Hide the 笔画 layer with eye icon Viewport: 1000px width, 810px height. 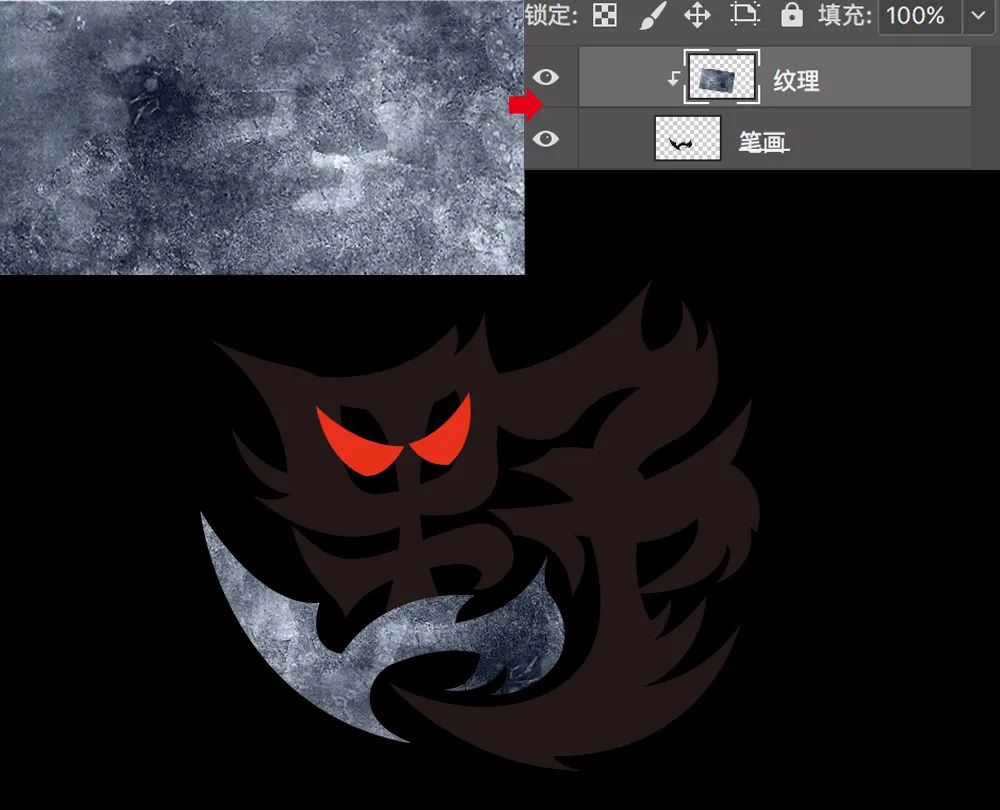(545, 139)
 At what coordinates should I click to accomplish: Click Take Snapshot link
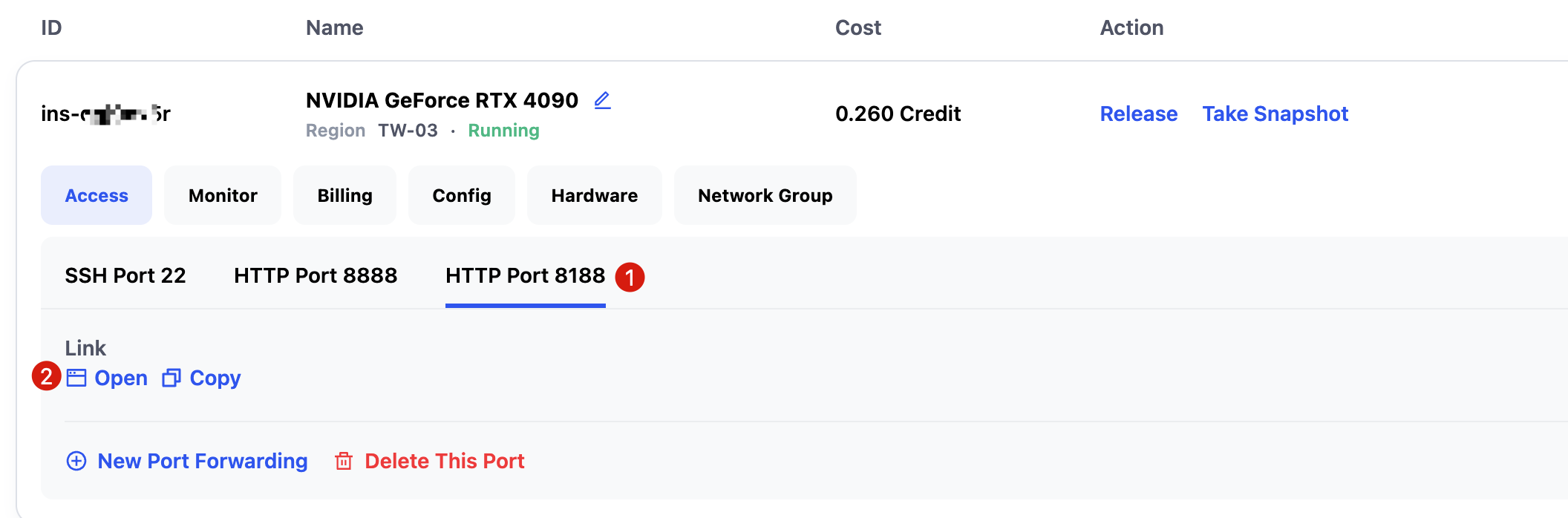point(1275,114)
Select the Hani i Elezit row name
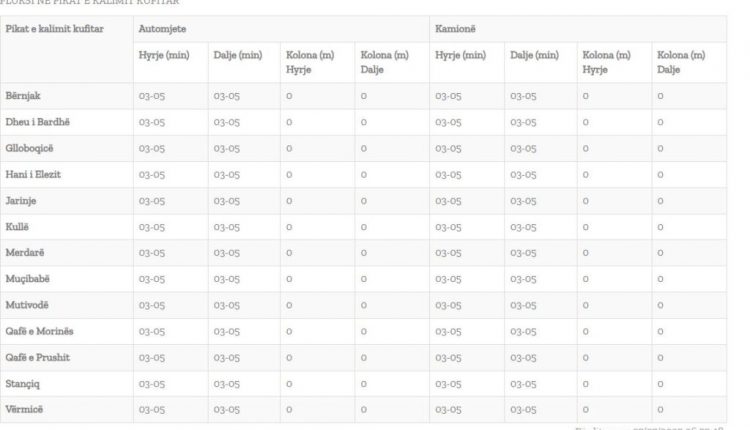This screenshot has height=430, width=750. pos(33,175)
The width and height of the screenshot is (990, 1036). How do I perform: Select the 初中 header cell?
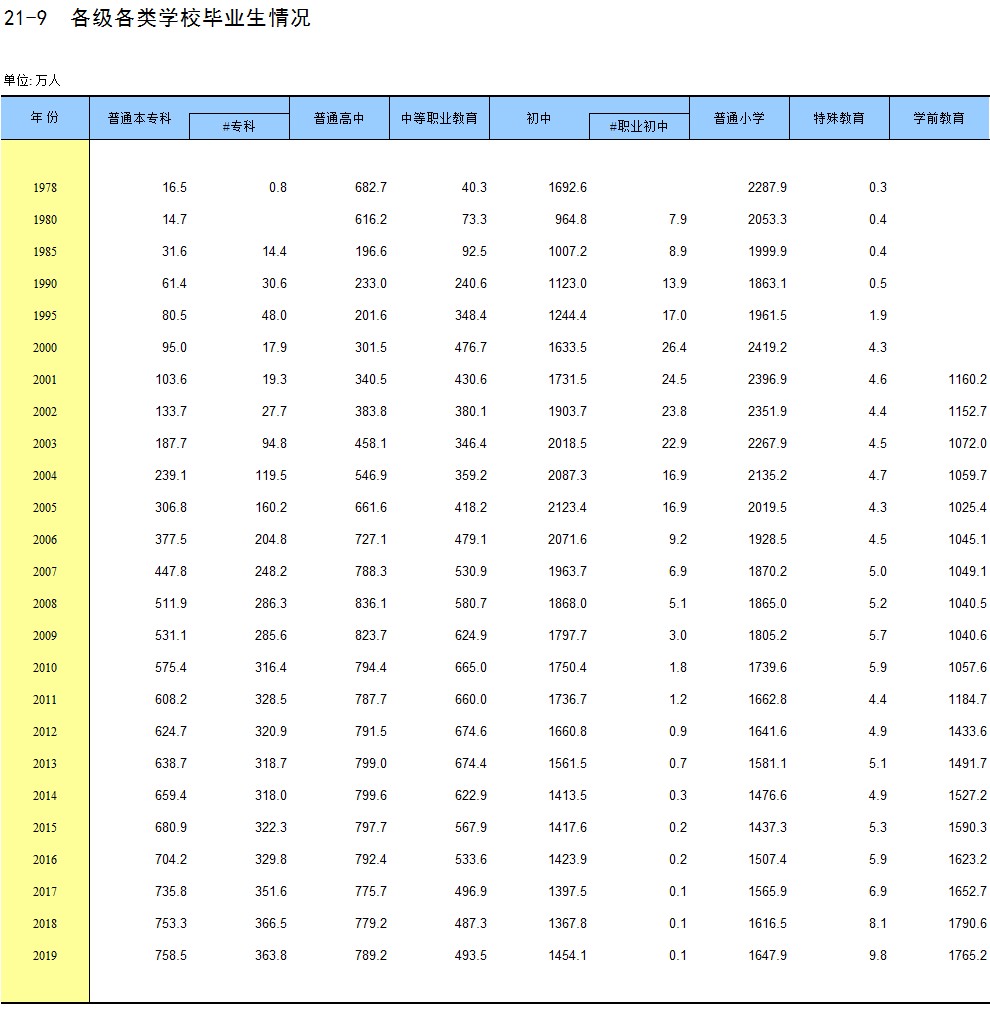point(539,118)
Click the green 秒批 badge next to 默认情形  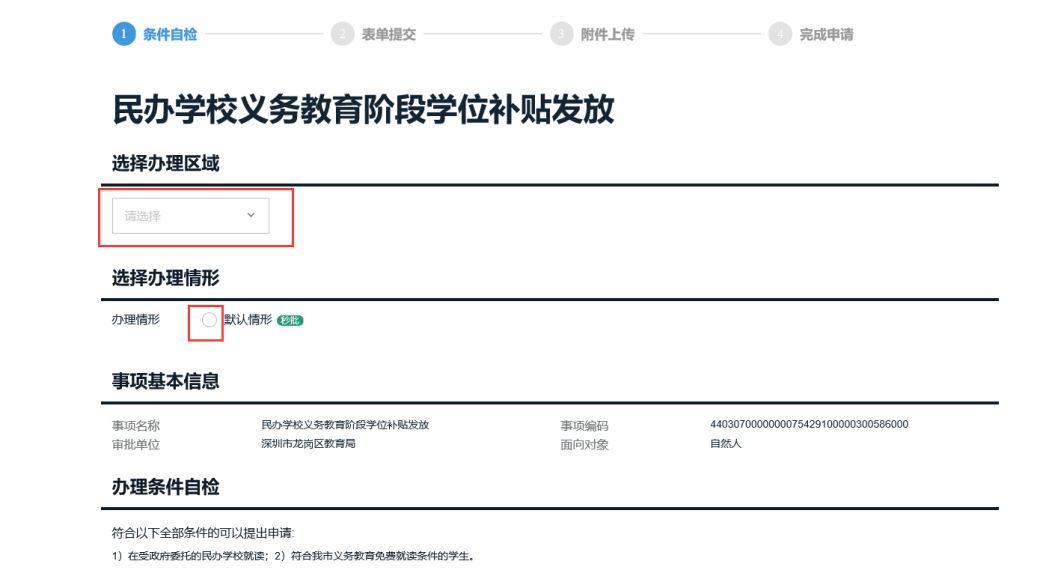click(290, 318)
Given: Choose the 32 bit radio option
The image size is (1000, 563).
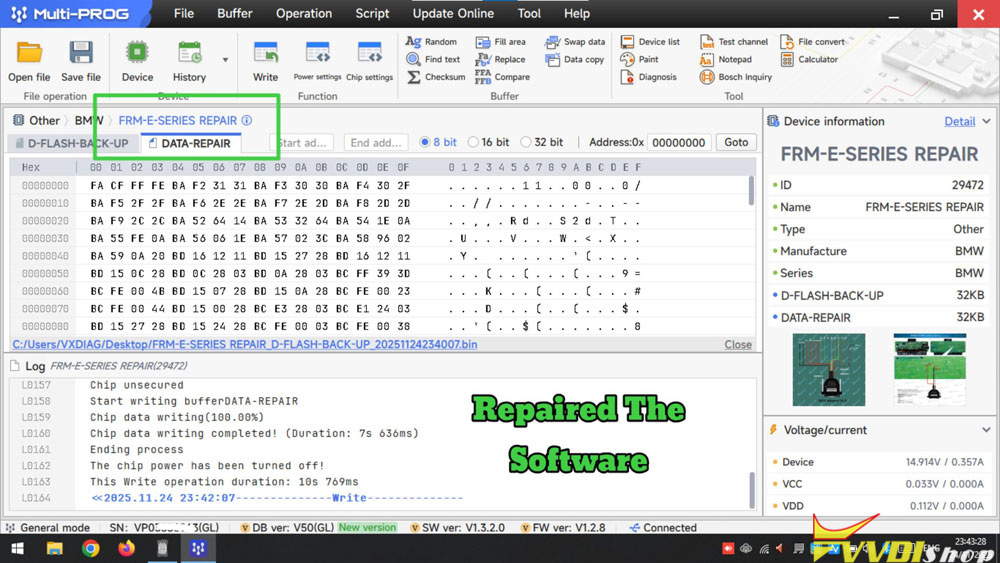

────────────────────

## REQUIRED WORK
In the copy, only the lines from the one holding "Given: Choose the 32 bit radio option" through the end of the listing above should appear, retyped exactly, both ends included, with no pictures.

## SOLUTION TO THIS EXERCISE
Given: Choose the 32 bit radio option
The image size is (1000, 563).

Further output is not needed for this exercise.